-- Trecho do texto --
Milton Ribeiro
Gustavo Melo Czekster é um homem que escreve. Passa seus dias escrevendo petições, recursos e ações e, ao chegar em casa, segue escrevendo contos, ensaios, romances. Como revelou aqui, escreve até dormindo. Teve que afastar o celular de si porque respondia dormindo às perguntas que lhe faziam nas redes sociais e, ao acordar, não lembrava de nada. Chegou a revisar textos dos quais não sabia uma palavra ao acordar.
Publicou dois livros de contos muito elogiados: O Homem Despedaçado, em 2011, e Não há amanhã, em março deste ano. Suas obras completas estão em computadores e em oito caixas de papelão que, segundo ele, estão cheias de insetos e ignomínias. Já prepara seu primeiro romance, que será sobre a grande violoncelista inglesa Jacqueline du Pré, cuja carreira foi tragicamente abreviada em razão da esclerose múltipla que a forçou deixar os palcos aos vinte e oito anos de idade.
Na entrevista que ele concedeu ao Guia21 no Bar Chopp Tuim, falou sobre seu segundo livro, sobre os dias que correm, a posição da literatura e da cultura no Brasil e sobre o pintou na conversa.
Guia21 — Comecemos pelo teu livro Não há amanhã. Há quanto tempo foi lançado e como tem sido a recepção?
Gustavo Melo Czekster — O livro foi lançado há seis meses e a recepção tem me surpreendido favoravelmente. As pessoas reclamam da fuga dos leitores, mas talvez o que esteja faltando seja escritores contando boas histórias. Tento fazer isso em meu livro. Também me surpreende a forma com que as pessoas têm interagido comigo. Muitos mandam mensagens com impressões e comentários. As redes sociais ajudam nisso, claro. Da minha perspectiva, a melhor parte de escrever é ver que nosso trabalho não é lido com indiferença. Vi exemplares do Não há amanhã bastante anotados. Claro que fiquei feliz.
Guia21 — Não há amanhã não é um livro fácil.
Gustavo Melo Czekster — Não, não é fácil e as pessoas parecem desafiadas a apresentarem interpretações para algumas das histórias. É muito interessante porque algumas vezes o que é comentado não passou pela minha cabeça, mas deve estar ali de alguma forma. Posso dizer que recebi leituras atentas.
Guia21 — São 30 contos no Não há amanhã. Apesar da variedade de temas há uma grande unidade. Como foi escrito?

-- Tarefa proposta A --
Com base na entrevista com Gustavo Melo Czekster, diga se cada afirmação abaixo concorda com ela, respondendo sim ou não e citando literalmente as palavras que decidem. (i) O livro Não há amanhã foi lançado há seis meses. (ii) O Homem Despedaçado foi publicado em 2013. (iii) Não há amanhã reúne 30 contos.
-- Tarefa proposta B --
Responda às perguntas abaixo a partir da entrevista com Gustavo Melo Czekster.
(i) Sobre quem será o primeiro romance do autor?
(ii) Em que bar foi concedida a entrevista?
(iii) Em quantas caixas de papelão estão suas obras completas?
-- Tarefa proposta C --
Dê sequência à entrevista com Gustavo Melo Czekster a partir da última pergunta feita pelo Guia21.

-- Seção do material --
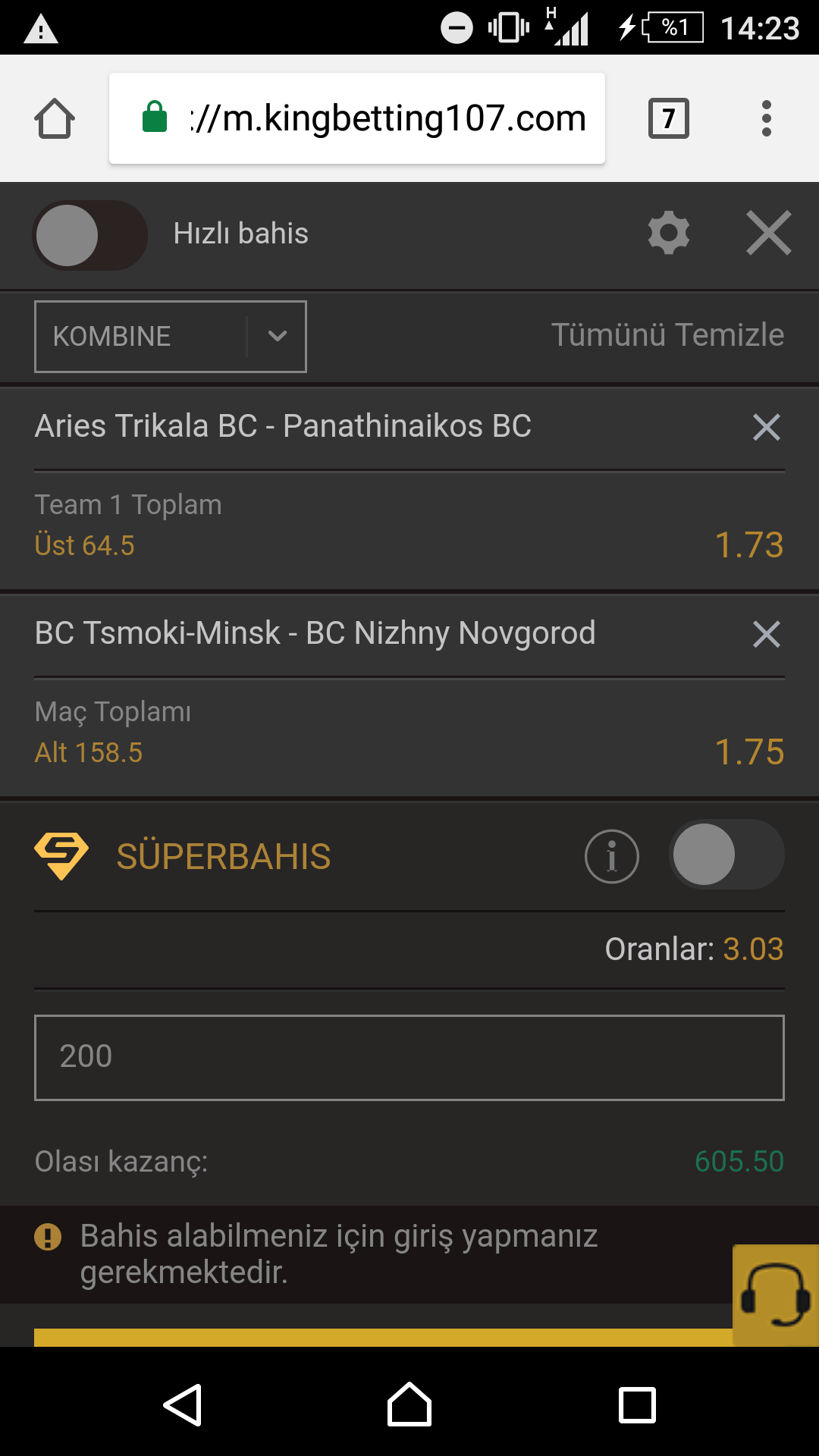Expand the KOMBINE dropdown chevron arrow
The height and width of the screenshot is (1456, 819).
(x=278, y=336)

-- Resposta A --
(i) Sim: "O livro foi lançado há seis meses".
(ii) Não: "O Homem Despedaçado, em 2011".
(iii) Sim: "São 30 contos no Não há amanhã".

-- Resposta B --
(i) Sobre a violoncelista inglesa Jacqueline du Pré.
(ii) No Bar Chopp Tuim.
(iii) Em oito caixas.

-- Resposta C --
Gustavo Melo Czekster — Quando eu planejei o livro, logo pensei: meu tema será o sentido. “O Homem Despedaçado” fora sobre a fragmentação humana — ou seja, sobre quantas pessoas existem dentro de nós mesmos — e agora meu tema será o sentido, que é um conceito com vários usos e significados. Aliás, o nome do livro era “O Sentido”. Quando fui pesquisar na filosofia, vi que o sentido é sempre associado a algo, o sentido da vida, da morte, etc. O único autor que chegou mais perto do sentido como conceito puro foi Camus em O Mito de Sísifo. É o homem em busca de sentido diante de um mundo ininteligível, sem Deus e eternidade. Ele fala sobre o absurdo de pensar que a vida teria um sentido e que a única decisão efetivamente livre seria a dar cabo da própria vida. Mas o nome do livro foi alterado porque vários colegas acharam o título ridículo. Me avacalharam. Disseram que parecia autoajuda e que não era marcante. Então, voltei para casa, folheei Camus e encontrei a frase que diz que “O absurdo me esclarece o seguinte ponto: não há amanhã.” E então escolhi Não há amanhã. Ficou meio Sidney Sheldon, “Se houvesse amanhã”.
Guia21 — Gostei também de “O Sentido”, mas voltemos a um ponto inicial. Tu disseste que as pessoas têm lido Não há amanhã porque há poucas pessoas contando histórias.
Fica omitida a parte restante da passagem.